Erstellt von Marie Morschett | | Newsticker

Großer Erfolg für die Schülerinnen und Schüler der Eingangsklassen der Max-Eyth-Schule Kirchheim

Beim BDS-Wirtschaftspreis 2025 des Bundes der Selbständigen (BDS) Kirchheim unter Teck konnten sie gleich mehrfach überzeugen. In der Kategorie „Gymnasium“ belegten sie nicht nur den ersten und zweiten Platz, sondern erhielten auch einen Sonderpreis. Die feierliche Preisverleihung fand am vergangenen Freitag in der Alleenschule Kirchheim mit musikalischer Umrahmung sowie anschließendem Ständerling statt. 

Der diesjährige Wettbewerb stand unter dem Motto:
„Wie nachhaltig sind die Unternehmen in Kirchheim und Umgebung?“

Die Schülerinnen der MESK bewiesen eindrucksvoll, dass sie nicht nur über wirtschaftliches Verständnis verfügen, sondern auch das Zukunftsthema Nachhaltigkeit reflektiert und praxisnah bearbeiten können.

1. Platz: Nachhaltigkeit bei der Firma Feess

Der erste Platz ging an eine Gruppe, die sich intensiv mit der Firma Feess, einem führenden Bau- und Recyclingunternehmen, beschäftigte.

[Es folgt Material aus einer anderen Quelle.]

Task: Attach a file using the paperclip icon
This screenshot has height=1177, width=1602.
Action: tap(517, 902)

Die Schülerinnen untersuchten unter anderem die Bereiche Ressourcenschonung, Kreislaufwirtschaft und CO₂-Einsparung

2. Platz: Untersuchung der Firma Fischer in Weilheim

Auch der zweite Platz ging an eine MESK-Gruppe. Sie analysierten die Nachhaltigkeitsstrategien der Firma Fischer in Weilheim – mit besonderem Fokus auf umweltschonende Produktionsprozesse, Mitarbeiterverantwortung und Transparenz in der Lieferkette

Sonderpreis: Nachhaltigkeitsvergleich mehrerer Unternehmen

Ein weiterer Höhepunkt war die Verleihung eines Sonderpreises an eine Gruppe, die gleich mehrere regionale Unternehmen untersuchte. Die Liste der analysierten Firmen umfasste:

  • LEKI (Outdoor-Ausrüstung)

  • Autohaus Schmauder und Rau

  • Solar Plus GbR (Photovoltaik)

  • CWK Wiedemann (Industriezubehör)

  • Bankwitz beraten planen und verlinken (Architektur & Energieberatung)

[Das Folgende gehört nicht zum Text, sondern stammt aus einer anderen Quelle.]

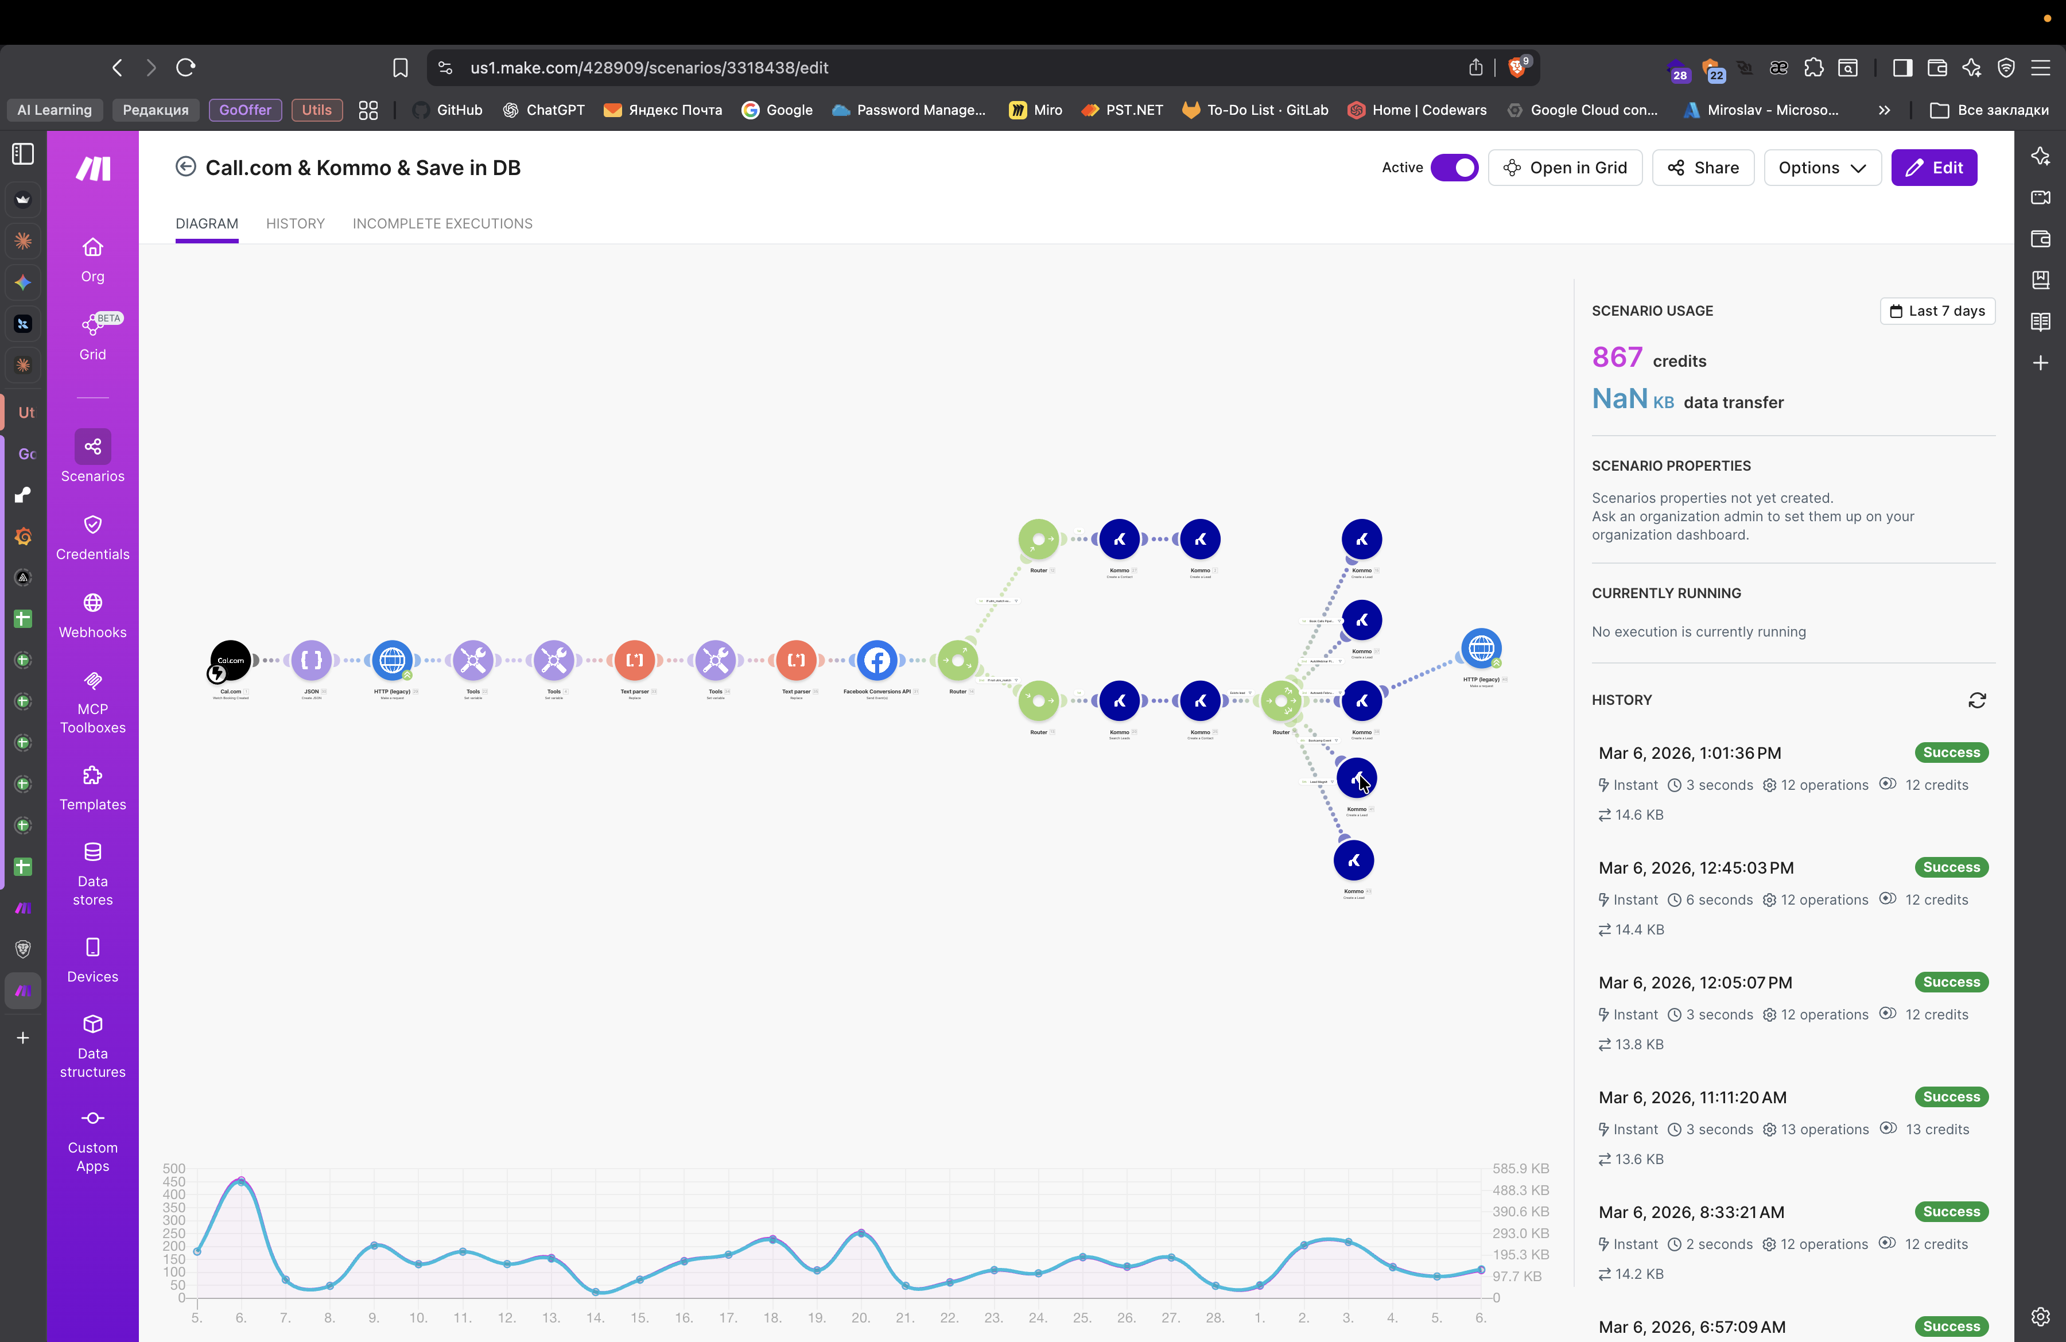Viewport: 2066px width, 1342px height.
Task: Open the Facebook Conversions API module
Action: (877, 661)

  • Modehaus Fischer am Markt

Durch ihren branchenübergreifenden Vergleich konnten die Schülerinnen aufzeigen, wie unterschiedlich Nachhaltigkeit in Unternehmen gedacht und umgesetzt wird – und wie sehr sich engagierte Betriebe bereits für Klima- und Umweltschutz einsetzen.